欧州の農業でもすでにメタン排出削減策が講じられています。メタン排出は乳製品産業の研究においても重要なテーマとなっています。オランダのLNV省は、持続可能な畜産の基準に1キロあたりの乳のメタン排出量を含めることを検討しています。
今回ブリュッセルで締結された合意により、化石燃料のガス、石油、石炭産業は自社のメタン排出量を計測・監視し、報告する義務を負います。この合意は欧州議会およびEU加盟国による正式な承認を経る必要がありますが、通常は形式的な手続きにすぎません。この措置は、EU気候委員のウォプケ・ホークストラ氏がドバイで提案する項目の一つです。
アメリカ合衆国、欧州連合、その他の国々は、2030年までに世界的にメタン総排出量を30%削減することを約束しています。欧州委員会によれば、エネルギー供給者は配管ネットワークのメタン漏れを検出し修理する必要があります。

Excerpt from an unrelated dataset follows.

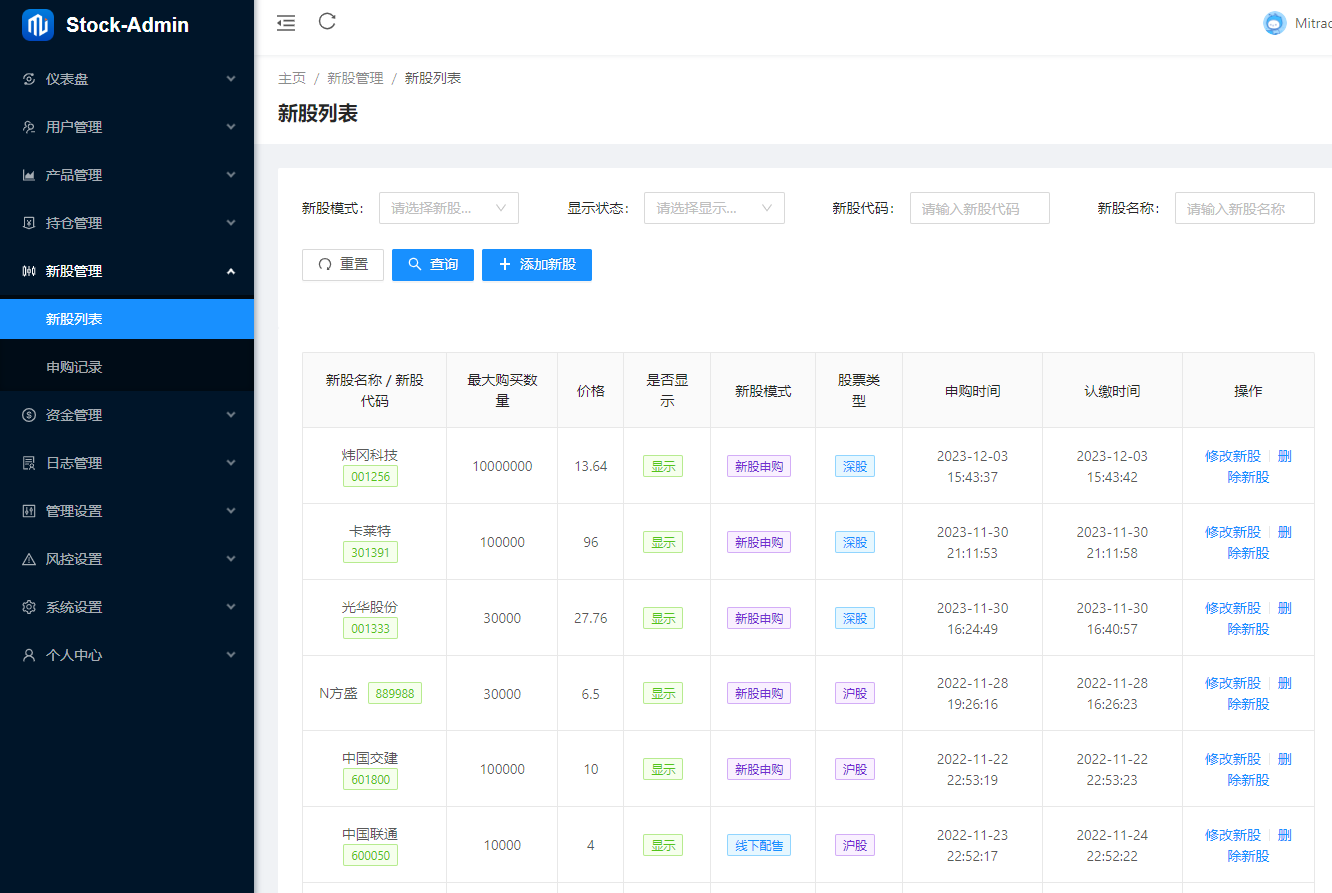Click the refresh page icon
1332x893 pixels.
click(x=327, y=22)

また2027年以降は、ガス配管の定期的な放出やフレアリングを停止しなければなりません。
エネルギーセクター向けEUメタン規則は、世界で最も野心的な気候・生物多様性目標を掲げる「欧州グリーンディール」の一環です。EUは大量の石油、ガス、石炭を輸入しているため、「2027年以降は輸入契約を締結する際、輸出国側にもEUの生産者と同等の義務を課すことを条件とします」と欧州委員会は述べています。